## About this task
Copy out every line of the data that follows, exactly.

(Collected data)
==================================================
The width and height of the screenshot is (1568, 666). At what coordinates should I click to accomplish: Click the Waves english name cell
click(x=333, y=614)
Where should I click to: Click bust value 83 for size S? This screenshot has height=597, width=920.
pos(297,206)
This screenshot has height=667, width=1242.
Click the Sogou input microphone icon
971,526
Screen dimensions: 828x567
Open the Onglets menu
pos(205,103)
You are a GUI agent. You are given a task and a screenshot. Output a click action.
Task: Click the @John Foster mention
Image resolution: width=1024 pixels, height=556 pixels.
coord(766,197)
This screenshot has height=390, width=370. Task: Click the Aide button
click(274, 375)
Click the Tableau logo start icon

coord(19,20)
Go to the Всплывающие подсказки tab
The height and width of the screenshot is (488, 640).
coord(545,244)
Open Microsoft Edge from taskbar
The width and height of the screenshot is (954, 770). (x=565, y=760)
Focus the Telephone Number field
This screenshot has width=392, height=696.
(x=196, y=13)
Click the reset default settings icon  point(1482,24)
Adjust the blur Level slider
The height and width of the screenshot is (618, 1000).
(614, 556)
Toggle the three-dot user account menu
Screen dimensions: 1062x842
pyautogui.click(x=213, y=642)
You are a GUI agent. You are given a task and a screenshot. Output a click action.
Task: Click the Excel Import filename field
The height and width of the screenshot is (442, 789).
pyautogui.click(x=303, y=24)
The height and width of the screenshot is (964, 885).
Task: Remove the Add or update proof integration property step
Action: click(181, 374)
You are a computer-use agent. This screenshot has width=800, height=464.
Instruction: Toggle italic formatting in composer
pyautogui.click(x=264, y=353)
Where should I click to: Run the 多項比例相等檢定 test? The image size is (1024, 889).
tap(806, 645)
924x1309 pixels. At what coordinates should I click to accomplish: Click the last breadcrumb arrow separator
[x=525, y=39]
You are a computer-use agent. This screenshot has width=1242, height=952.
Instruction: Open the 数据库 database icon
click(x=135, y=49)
==================================================
## Answer
The width and height of the screenshot is (1568, 666). At what coordinates should I click to accomplish: Click the Waves english name cell
click(x=333, y=614)
Where should I click to: Click bust value 83 for size S? This screenshot has height=597, width=920.
pos(297,206)
This screenshot has height=667, width=1242.
Click the Sogou input microphone icon
971,526
Screen dimensions: 828x567
Open the Onglets menu
pos(205,103)
You are a GUI agent. You are given a task and a screenshot. Output a click action.
Task: Click the @John Foster mention
Image resolution: width=1024 pixels, height=556 pixels.
coord(766,197)
This screenshot has height=390, width=370. Task: Click the Aide button
click(274, 375)
Click the Tableau logo start icon

coord(19,20)
Go to the Всплывающие подсказки tab
The height and width of the screenshot is (488, 640).
coord(545,244)
Open Microsoft Edge from taskbar
The width and height of the screenshot is (954, 770). (x=565, y=760)
Focus the Telephone Number field
This screenshot has width=392, height=696.
(x=196, y=13)
Click the reset default settings icon  point(1482,24)
Adjust the blur Level slider
The height and width of the screenshot is (618, 1000).
(614, 556)
Toggle the three-dot user account menu
Screen dimensions: 1062x842
pyautogui.click(x=213, y=642)
You are a GUI agent. You are given a task and a screenshot. Output a click action.
Task: Click the Excel Import filename field
The height and width of the screenshot is (442, 789).
pyautogui.click(x=303, y=24)
The height and width of the screenshot is (964, 885).
Task: Remove the Add or update proof integration property step
Action: click(181, 374)
You are a computer-use agent. This screenshot has width=800, height=464.
Instruction: Toggle italic formatting in composer
pyautogui.click(x=264, y=353)
Where should I click to: Run the 多項比例相等檢定 test? The image size is (1024, 889).
tap(806, 645)
924x1309 pixels. At what coordinates should I click to accomplish: Click the last breadcrumb arrow separator
[x=525, y=39]
You are a computer-use agent. This screenshot has width=1242, height=952.
Instruction: Open the 数据库 database icon
click(x=135, y=49)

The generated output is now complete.